Dynamics of three-component viral quasispecies. The plot gives relative fractions of viral components (n_j(t)/κ) as a function of time for μ=10⁻³. The left y axis corresponds to n₁(t)/κ (green lines), and the right y axis corresponds to both n₂(t)/κ (blue lines) and n₃(t)/κ (pink lines). Notice the different scales on the left and right y axes.

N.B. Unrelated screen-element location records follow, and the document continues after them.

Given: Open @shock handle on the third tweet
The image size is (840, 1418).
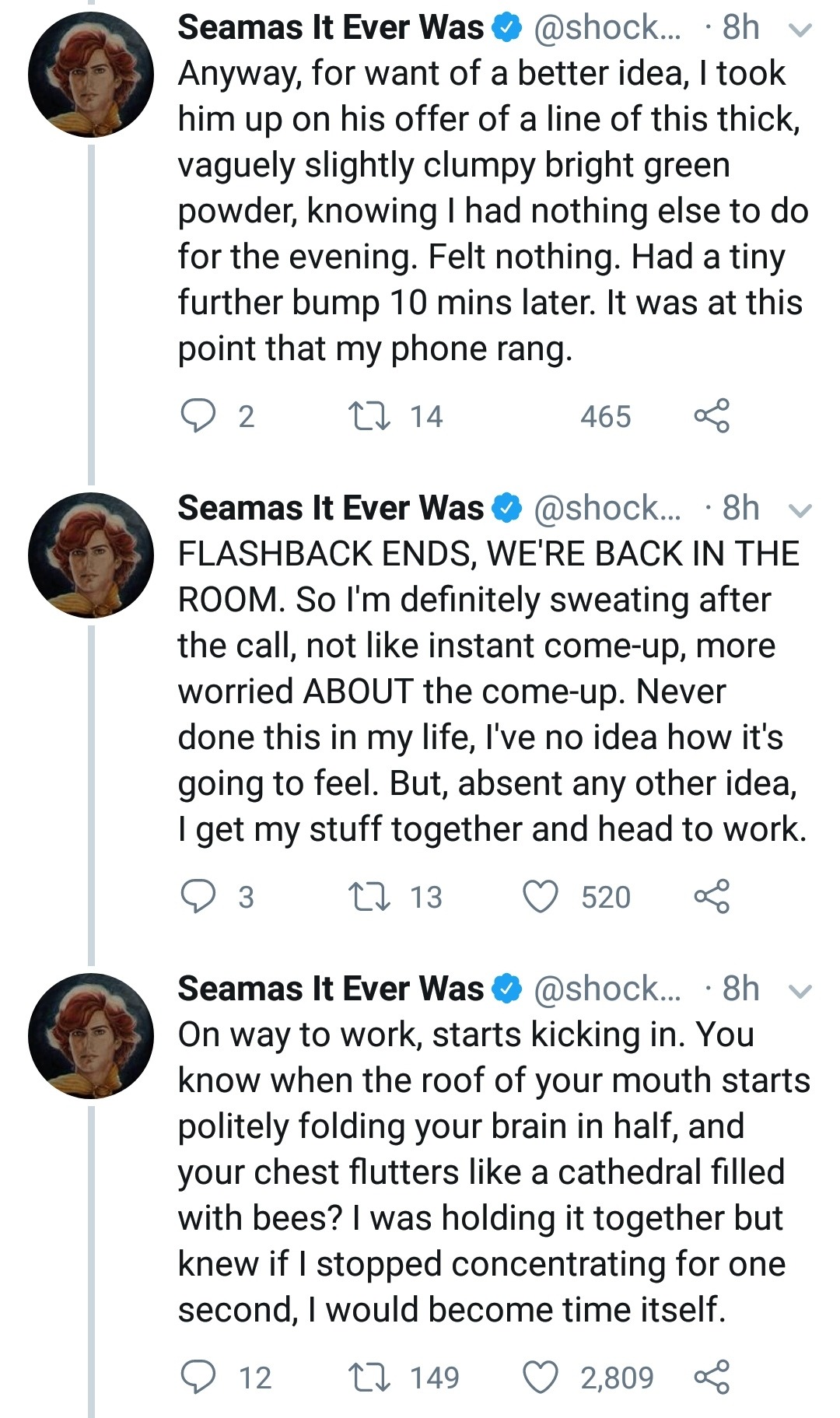Looking at the screenshot, I should 607,989.
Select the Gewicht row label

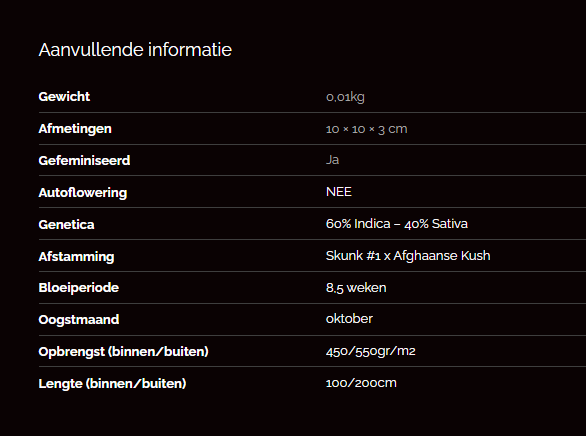pos(64,96)
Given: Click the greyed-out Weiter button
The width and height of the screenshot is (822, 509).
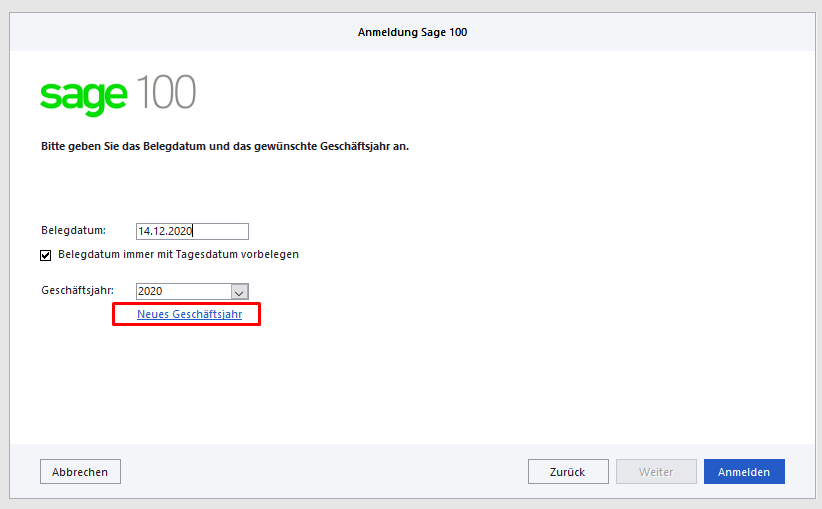Looking at the screenshot, I should [655, 472].
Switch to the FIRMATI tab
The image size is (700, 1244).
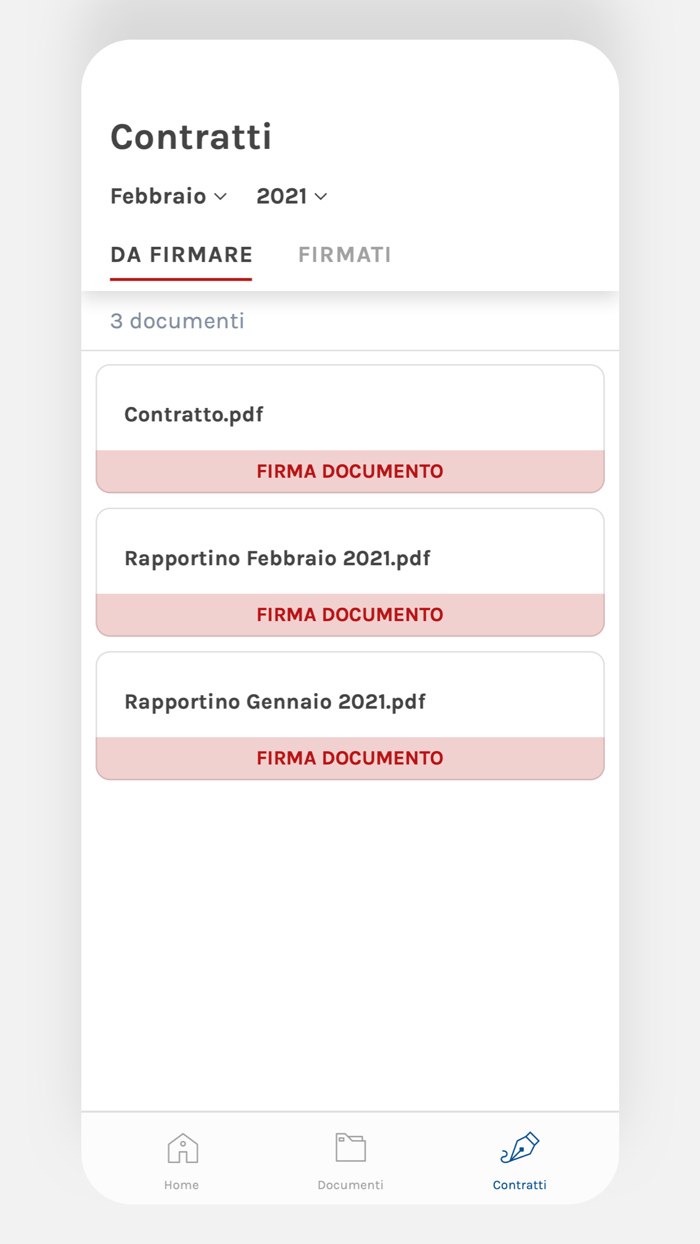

Values at the right y axis decrease by a power of 10 each time μ decreases by a power of 10 (simulations with μ=10⁻⁴ and μ=10⁻⁵, not shown). The parameters chosen for this simulation are as follows: at time t₀=0, n₁(t₀)=500, n₂(t₀)=500, k₁=1.0 and k₂=0.02; at time t₁=250 the system has reached its steady-state (corresponding to the values of k_j at t₀); at time t₂=350, the two-component system is exposed to a selective pressure (antiviral treatment) and k₁=0.01 and k₂=1.0; at time t₂+δ=370 the selective pressure is switched off and k₁=1.0 and k₂=0.2; at time t₃=620 the system has reached its steady-state (corresponding to the values of k_j at t₂+δ), and the value of n₂(t₃)/κ corresponds to the level of replicative memory of component 2 (which has a level of 1.02×10⁻³ in this example, with μ=10⁻³); at time t₄=720 the system is exposed to a second selective pressure (a different antiviral treatment) that forces a new component 3 to move from a reservoir to the bloodstream (the initial condition for component 3 was chosen as n₃(t₄)=10⁻⁴[n₁(t₄)+n₂(t₄)]), and k₁=0.03, k₂=0.3, k₃=1.0; at time t₄+δ=740 the selective pressure is switched off and k₁=1.0, k₂=0.15, and k₃=0.25; at time t₅=990 the system has reached its steady-state (corresponding to the values of k_j at t₄+δ), and the value of n₃(t₅)/κ reflects the contribution of non-replicative (or reservoir) components to the quasispecies memory (which has a level of 1.17×10⁻³ in this simulation, with μ=10⁻³).